Yazmin Teran se souvient de son arrivée il y a 15 ans, en provenance de Oaxaca, et la perspective d'un emploi "mieux payé" pour son mari dans le secteur touristique.

"Tu vois à la télé les plages, les endroits touristiques, la zone hôtelière, et tu te dis: ouhaou!, mais tu arrives ici à Cancun et tu te rends compte que tout n'est pas comme ça", raconte cette maîtresse d'école de 41 ans.

"Nous vivons ici, et comme nous travaillons, nous n'avons pratiquement pas le temps d'aller à la mer pour en profiter", ajoute Yazmin, qui va à la plage "environ cinq fois par an".

"Aller à la plage engendre des frais", poursuit cette figure de quartier, où elle organise des activités en soutien aux enfants ou aux personnes âgées. "Il faut acheter là-bas ou emporter quelque chose à manger".

En faisant un calcul rapide, elle estime qu'une famille a besoin d'environ 500 pesos (30 dollars) pour passer un jour à la plage dans la zone hôtelière.

Une somme importante rapportée aux revenus moyens du Quintana Roo (l'Etat où se trouve Cancun), soit 8.000 pesos mensuels (473 dollars), d'après le portail spécialisé Talent.com.

A la haute saison, une seule nuit dans un hôtel cinq étoiles de Cancun peut coûter jusqu'à 2.000 dollars.

A la périphérie de Cancun, les travailleurs des Etats pauvre du sud (Oaxaca, Chiapas, Tabasco) ont été attirés par les maisons à des prix abordables, et les emplois dans la construction ou les services liés au tourisme. Pareil pour des migrants du Guatemala et de Cuba.

Aux antipodes des images de carte postale de Cancun, le délabrement du mobilier urbain saute aux yeux à Villas Otoch, qui étouffe sous une chaleur suffocante.

La violence familiale et la drogue font partie du décor. D'après les autorités et des médias locaux, la violence a fait un bond depuis 2018 en raison de la hausse du trafic d'armes et de la rivalité entre les deux cartels les plus redoutables du Mexique, Jalisco Nueva Generación et Sinaloa.

- "Ultime frontière" -

Quand les parents partent travailler, beaucoup d'enfants restent seuls à la maison, ou à jouer dans les rues.
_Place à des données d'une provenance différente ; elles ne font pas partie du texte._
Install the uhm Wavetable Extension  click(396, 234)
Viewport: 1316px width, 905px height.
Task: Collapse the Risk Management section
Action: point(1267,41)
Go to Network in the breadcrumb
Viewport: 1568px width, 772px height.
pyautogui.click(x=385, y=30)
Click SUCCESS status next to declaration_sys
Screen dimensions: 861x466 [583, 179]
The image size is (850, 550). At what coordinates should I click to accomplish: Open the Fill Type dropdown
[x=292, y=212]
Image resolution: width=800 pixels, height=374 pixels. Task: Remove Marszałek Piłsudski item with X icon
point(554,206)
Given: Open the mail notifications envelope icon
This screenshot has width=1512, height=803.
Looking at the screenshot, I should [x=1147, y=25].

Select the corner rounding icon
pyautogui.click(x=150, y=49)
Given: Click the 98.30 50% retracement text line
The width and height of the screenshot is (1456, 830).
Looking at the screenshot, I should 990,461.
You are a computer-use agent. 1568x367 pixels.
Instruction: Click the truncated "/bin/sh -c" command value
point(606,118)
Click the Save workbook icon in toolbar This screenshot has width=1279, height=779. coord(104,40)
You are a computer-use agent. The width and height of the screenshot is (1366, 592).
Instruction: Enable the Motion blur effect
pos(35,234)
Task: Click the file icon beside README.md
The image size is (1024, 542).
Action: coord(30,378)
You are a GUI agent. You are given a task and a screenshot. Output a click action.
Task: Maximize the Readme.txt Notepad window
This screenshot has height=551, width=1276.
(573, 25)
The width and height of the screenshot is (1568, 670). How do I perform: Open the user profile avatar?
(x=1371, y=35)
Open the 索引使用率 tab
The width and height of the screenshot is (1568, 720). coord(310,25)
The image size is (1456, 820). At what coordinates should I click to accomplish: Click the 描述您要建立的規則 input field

Environ 40% d'entre eux ne vont pas à l'école, d'après Sofía Ochoa, animatrice culturelle qui travaille dans le quartier depuis 2022.

Livrés à eux-mêmes, les enfants peuvent être victimes des bandes locales, de fusillades et d'abus sexuels.

"Beaucoup (d'enfants) ne connaissent pas la plage, et l'avenue toute proche López Portillo, qui relie le reste de la ville, représente pour eux une frontière ultime", ajoute Sofia Ochoa.

Sofia Ochoa et des voisines comme Yazmin s'organisent pour sauvegarder des espaces publics de Villas Otoch, comme des parcs abandonnés, à la merci de la délinquance.

Rosalina Gómez, 36 ans, qui a fui la misère dans le Chiapas et un père violent, travaille comme femme de ménage à l'aéroport de Cancun, son unique point de contact avec les touristes.

"Parfois les touristes te donnent des pourboires, t'offrent des habits ou des boissons fraîches, ou te remercient parce que les toilettes sont propres. C'est ce qui me plaît le plus", dit-elle.

Mère de Perla del Mar, une fille de 15 ans avec une paralysie cérébrale, elle est allée à la plage pour la dernière fois il y a plus de quatre ans. "Je ne suis pas à l'aise à l'idée d'aller me divertir en sachant que ma fille est prostrée dans un lit", signale-t-elle.

Elle espère que son autre fils, Ricardo, 17 ans, trouve un emploi dans le tourisme. "Une fois qu'il termine ses études, eh bien j'arrête de travailler et je m'occupe de ma fille. Si Dieu nous aide".

Selon les statistiques officielles, rien qu'en 2023, 32,7 millions de passagers sont arrivés à l'aéroport de Cancun, dont 63% d'étrangers.